While the 2025 season is still relatively young, Megill has already seen the peaks and valleys. After producing a laudable 1.09 ERA across his first five starts, he’s allowed 15 runs over his last four outings (18.2 innings), bumping his ERA to 3.74.
But back to the warmer weather conundrum — Megill now owns a career 6.41 ERA between the May and June stretch. This mark is in stark contrast with his career ERA between the March and April window, which sits at 2.45.
“Four walks in an inning, that ain’t gonna cut it. I mean, that’s bascially what happened tonight,” Megill said after the loss. “I got into a tough situation, tried to make some pitches for chase, keep the score close. Ended up walking quite a few that inning. I feel like I made some good quality off-speed pitches, trying to implement some chase. But the fastball was kind of all over today.”
Megill’s mess was created in the third inning, as the Yankees brought 10 batters to the plate and produced four runs with help from some weak contact and defensive blunders.
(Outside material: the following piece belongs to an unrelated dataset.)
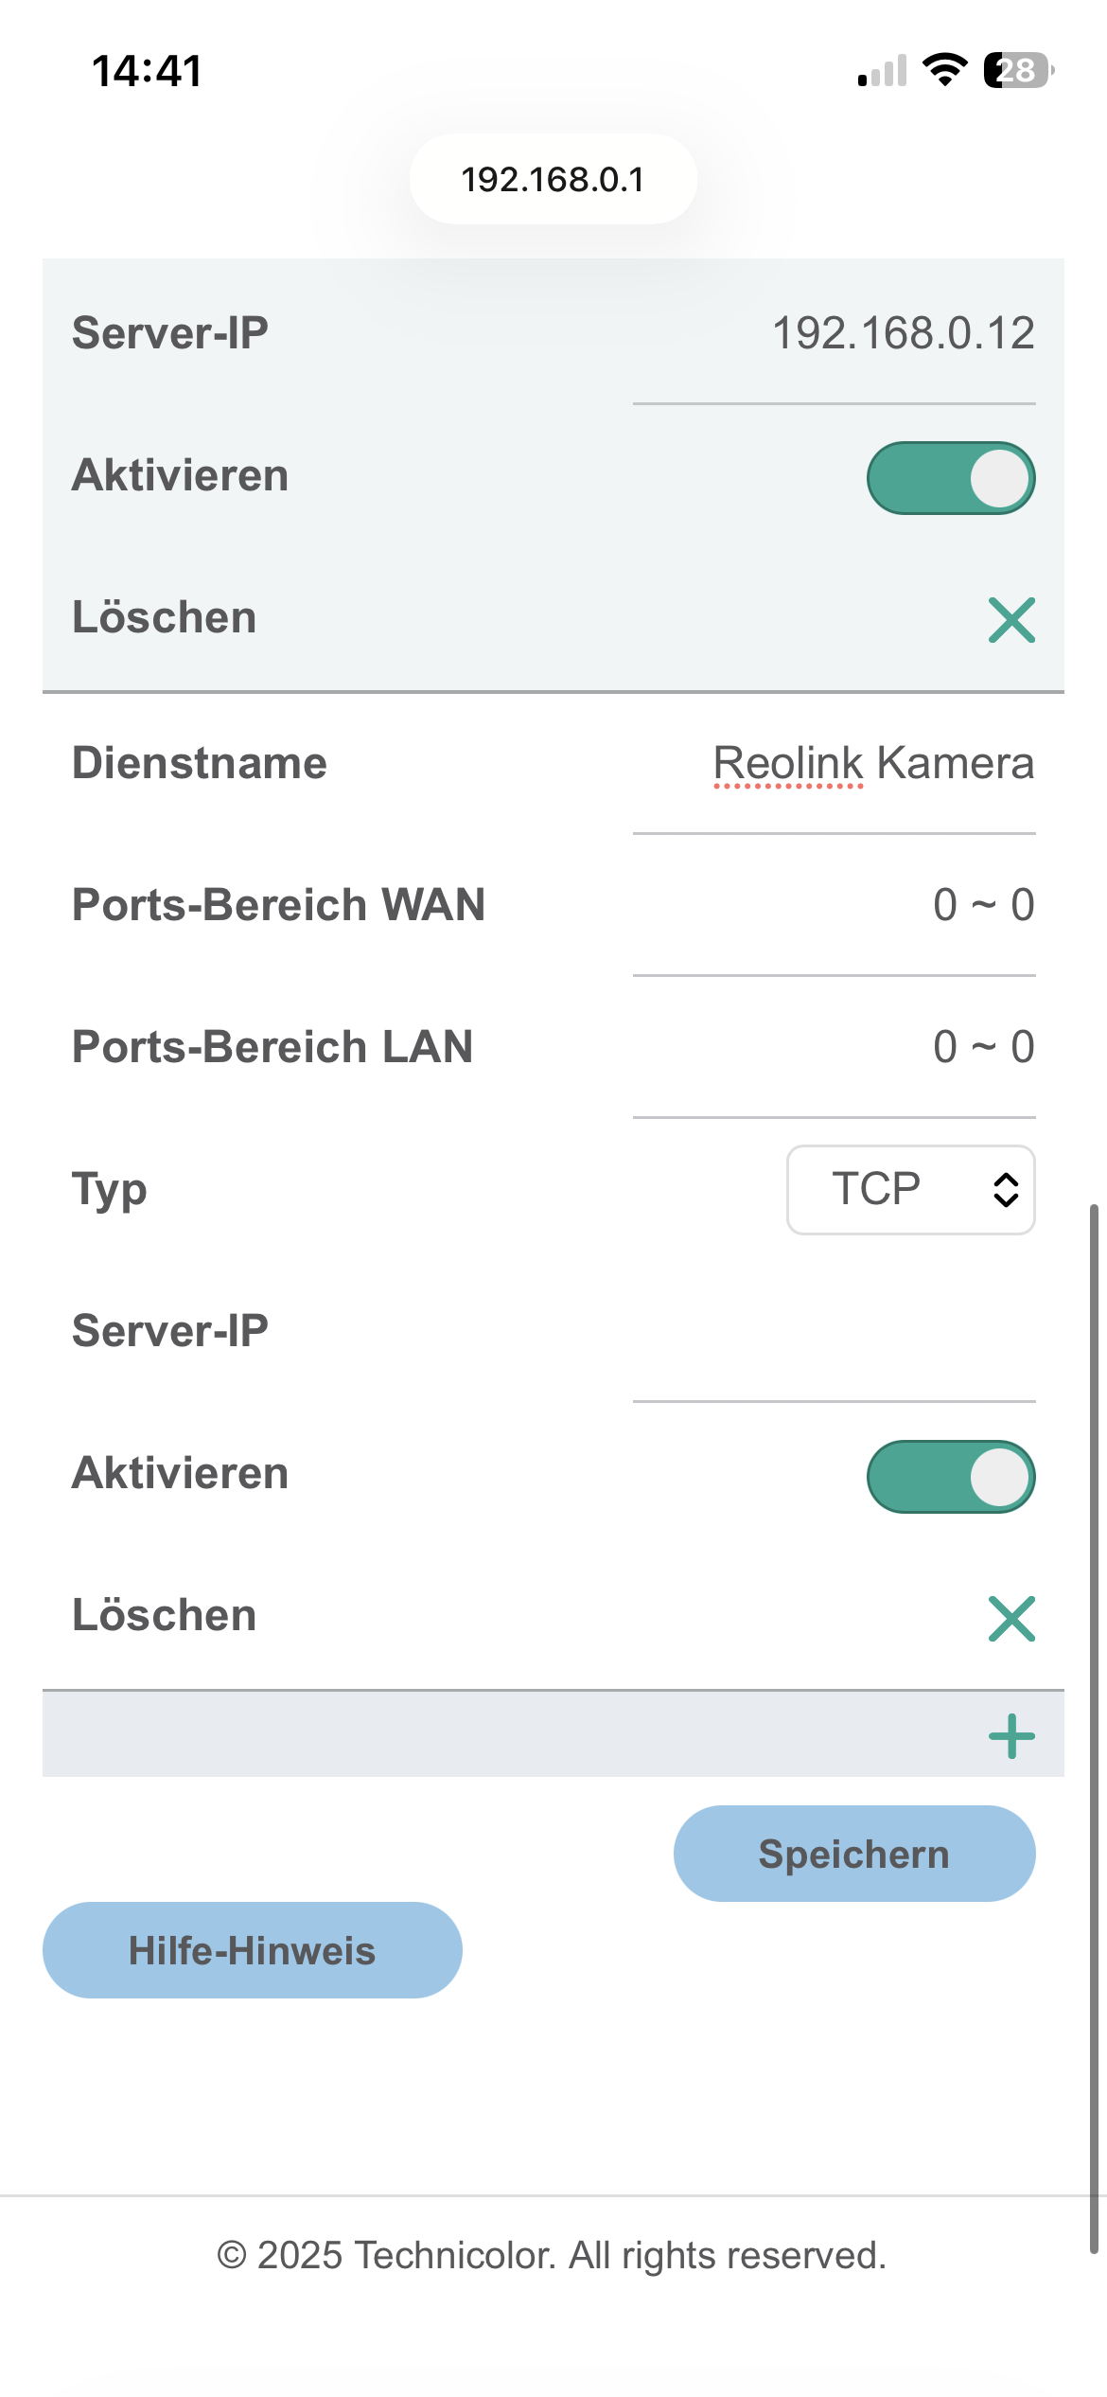
Task: Tap the Wi-Fi status icon
Action: point(944,70)
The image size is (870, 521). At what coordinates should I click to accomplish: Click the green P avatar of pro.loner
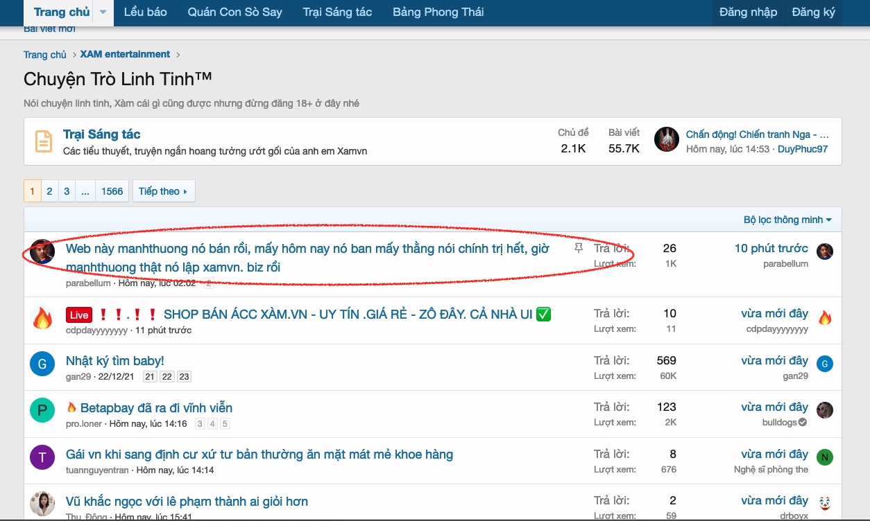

The most frustrating moment came on a grounder up the middle from Paul Goldschmidt with the bases loaded and one out. Francisco Lindor snagged the hard chopper, but short-hopped the throw to Pete Alonso that bounced high off his glove at first and landed near the lip of the grass in right field. The infield single broke the scoreless tie and the throwing error allowed a second run to reach home.
But four of Megill’s five free passes came in the same frame, and that traffic on the bases forced Mets manager Carlos Mendoza to pull the plug much earlier than expected. Of the 72 pitches thrown by Megill, only 37 were for strikes. That’s an inadequate ratio.
“He lost the strike zone. He didn’t throw enough strikes,” Mendoza said of Megill. “When you’re doing that against an offense like these guys, they’re going to make you pay. It just comes down to executing. He kept going to that slider in that inning and couldn’t throw it for a strike. It’s as easy as filling the zone with quality pitches, and we didn’t do that today… He’ll get through it. The stuff is there.”
Megill will look to rebound next Wednesday in a tricky road matchup against the Red Sox.